The bronze serpent brought about a deep, formative realization of “dead already” for the Israelites. It provided for them a tangible reminder and a newly established practice and habit of looking outside of themselves to live, of depending on the LORD alone as the source of life. The “dead already” realization creates the kind of reorientation of values and priorities and heart posture before God that the Israelites needed more than they needed the serpents to be taken away.

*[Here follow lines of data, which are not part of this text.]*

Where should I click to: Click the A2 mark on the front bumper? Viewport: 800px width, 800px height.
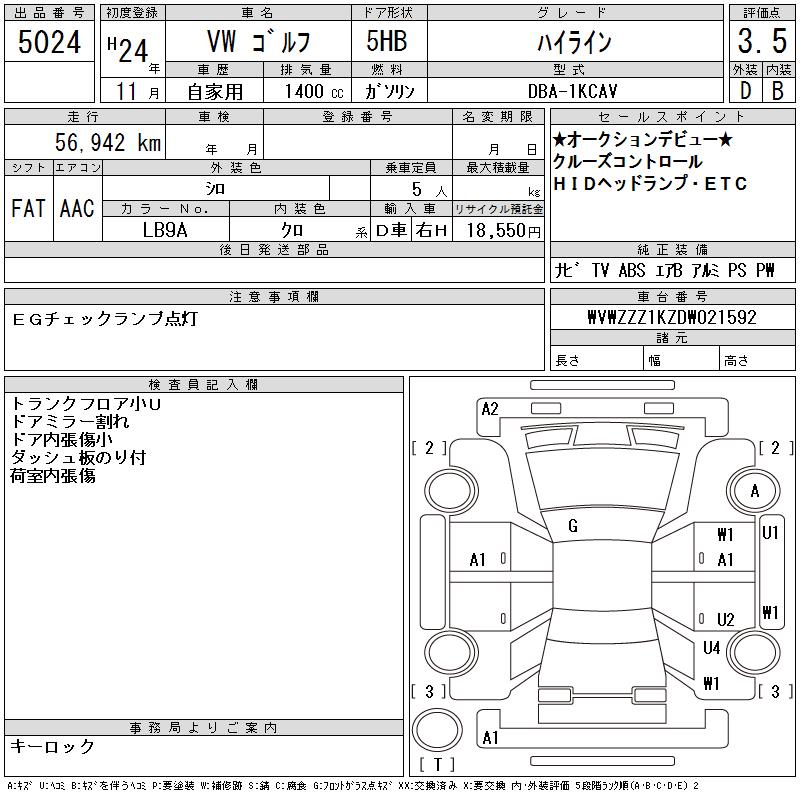[x=490, y=408]
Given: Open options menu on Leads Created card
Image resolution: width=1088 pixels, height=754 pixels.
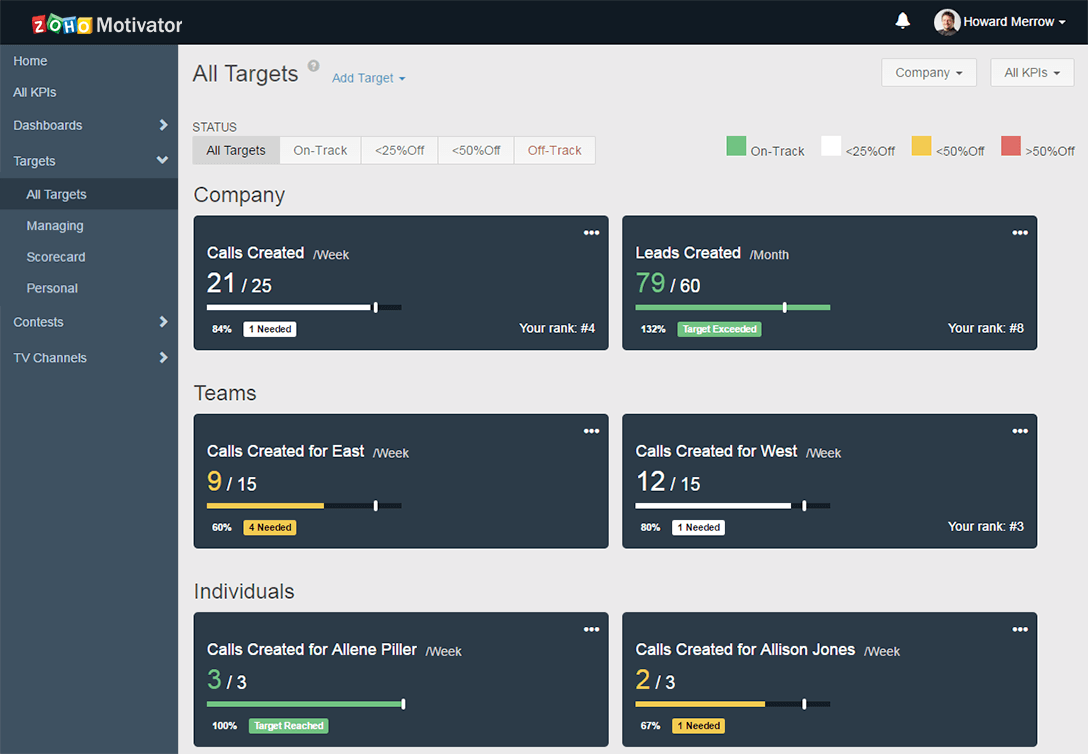Looking at the screenshot, I should tap(1019, 233).
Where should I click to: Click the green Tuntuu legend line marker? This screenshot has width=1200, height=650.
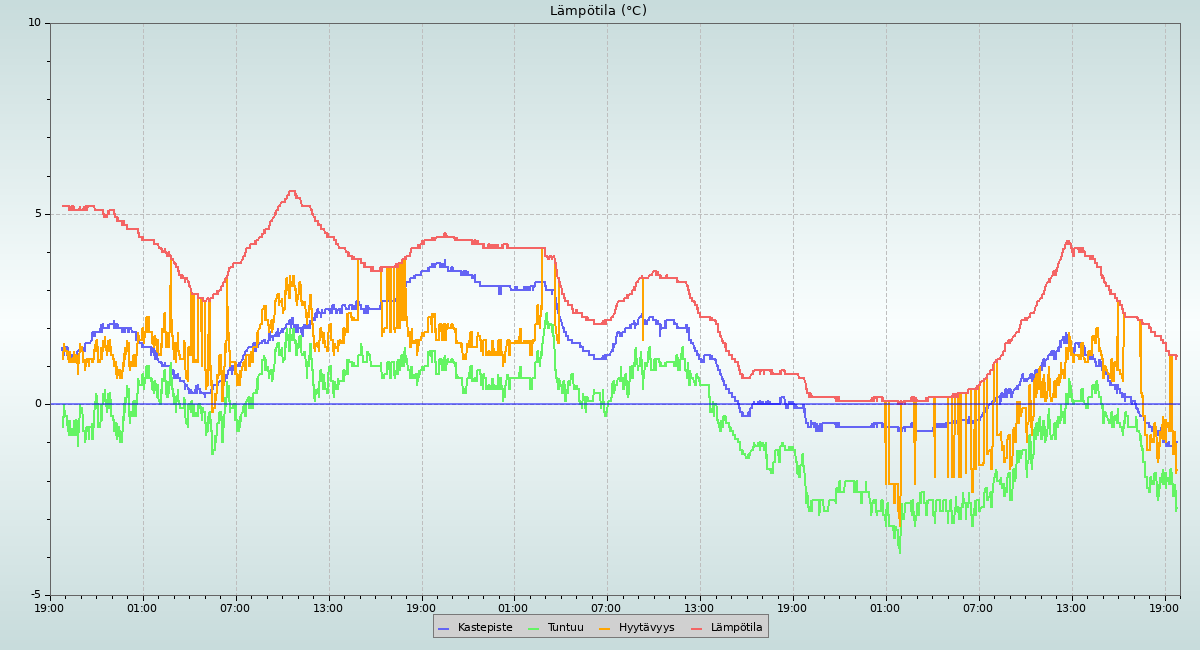click(533, 628)
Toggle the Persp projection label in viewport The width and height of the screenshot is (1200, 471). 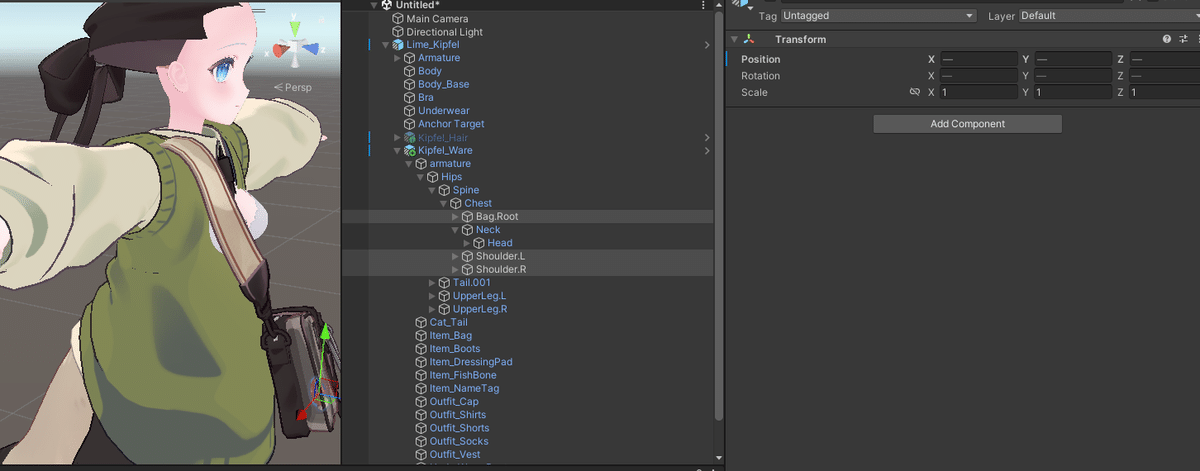[293, 88]
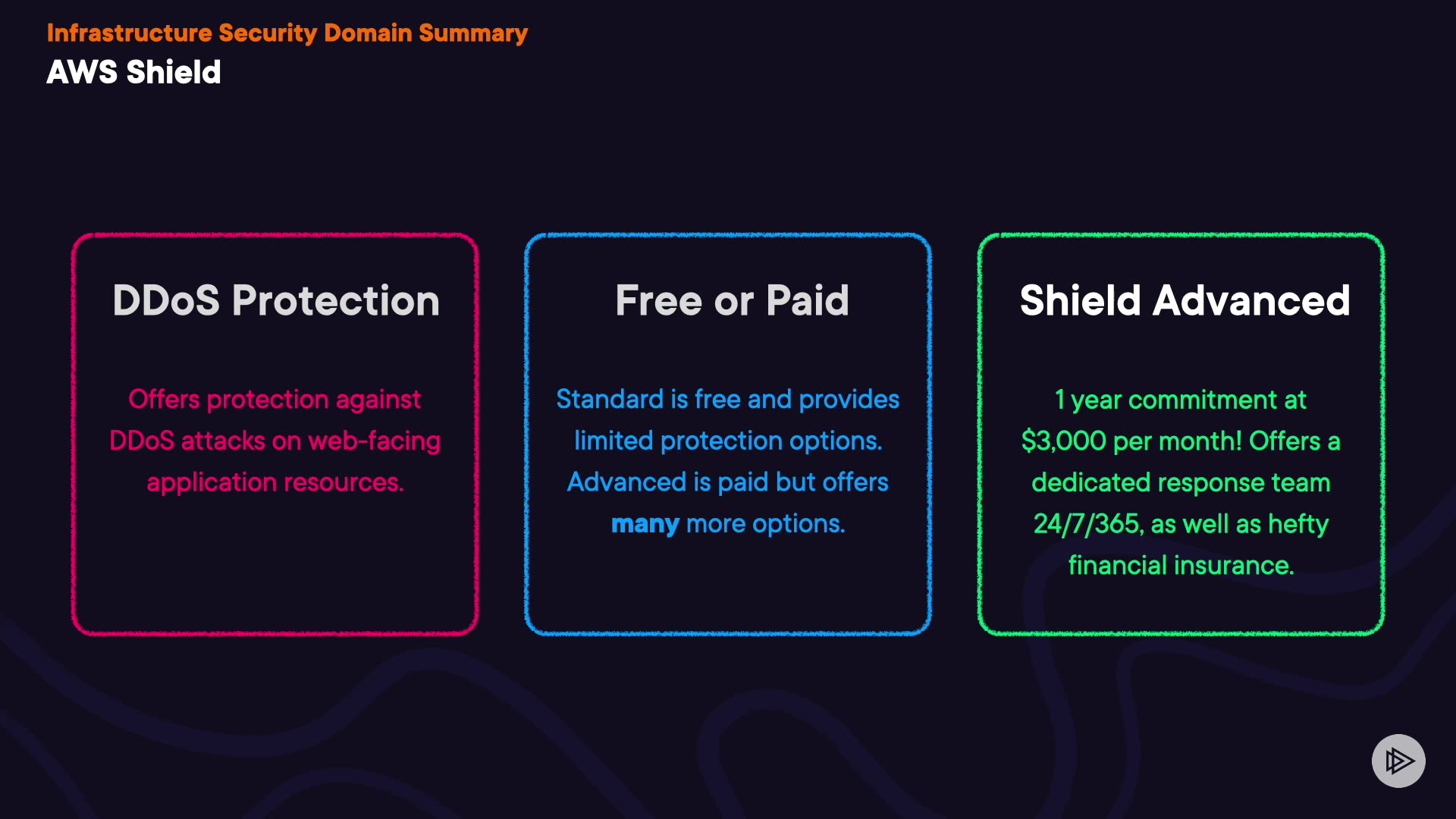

I see this powerful truth reflected in the words of the Apostle Paul, both in his second letter to the Corinthians and in his letter to the Galatians:

“…in order to keep me from becoming conceited, I was given a thorn in my flesh, a messenger of Satan, to torment me. Three times I pleaded with the Lord to take it away from me. But he said to me, “My grace is sufficient for you, for my power is made perfect in weakness.” Therefore I will boast all the more gladly about my weaknesses, so that Christ’s power may rest on me. —2 Corinthians 12:7-9

I have been crucified with Christ and I no longer live, but Christ lives in me. The life I now live in the body, I live by faith in the Son of God, who loved me and gave himself for me. —Galatians 2:20

Paul knew something that the Israelites knew after experiencing God’s provision in the form of a bronze serpent: that only in the LORD, and in Jesus Christ whom he would later send to earth, is there life. The only real way forward is to “lose our life” (Matthew 16:25), to be dead already, to be buried and risen with Christ. We are in fact dead anyway, until we look at him, the one who was raised on a pole outside Jerusalem for all to see, for some to scoff at, and for those he called to believe.

May we remember this: we need him. Whatever we think of our ability to sustain our own lives, whatever prominent messages we hear from the broader culture about convenience and independence and “claiming our power,” may we continually be humbled by the cross. His and ours. May we remember that our starting point is needing him, always. And may the years of our lives only take us deeper into this truth.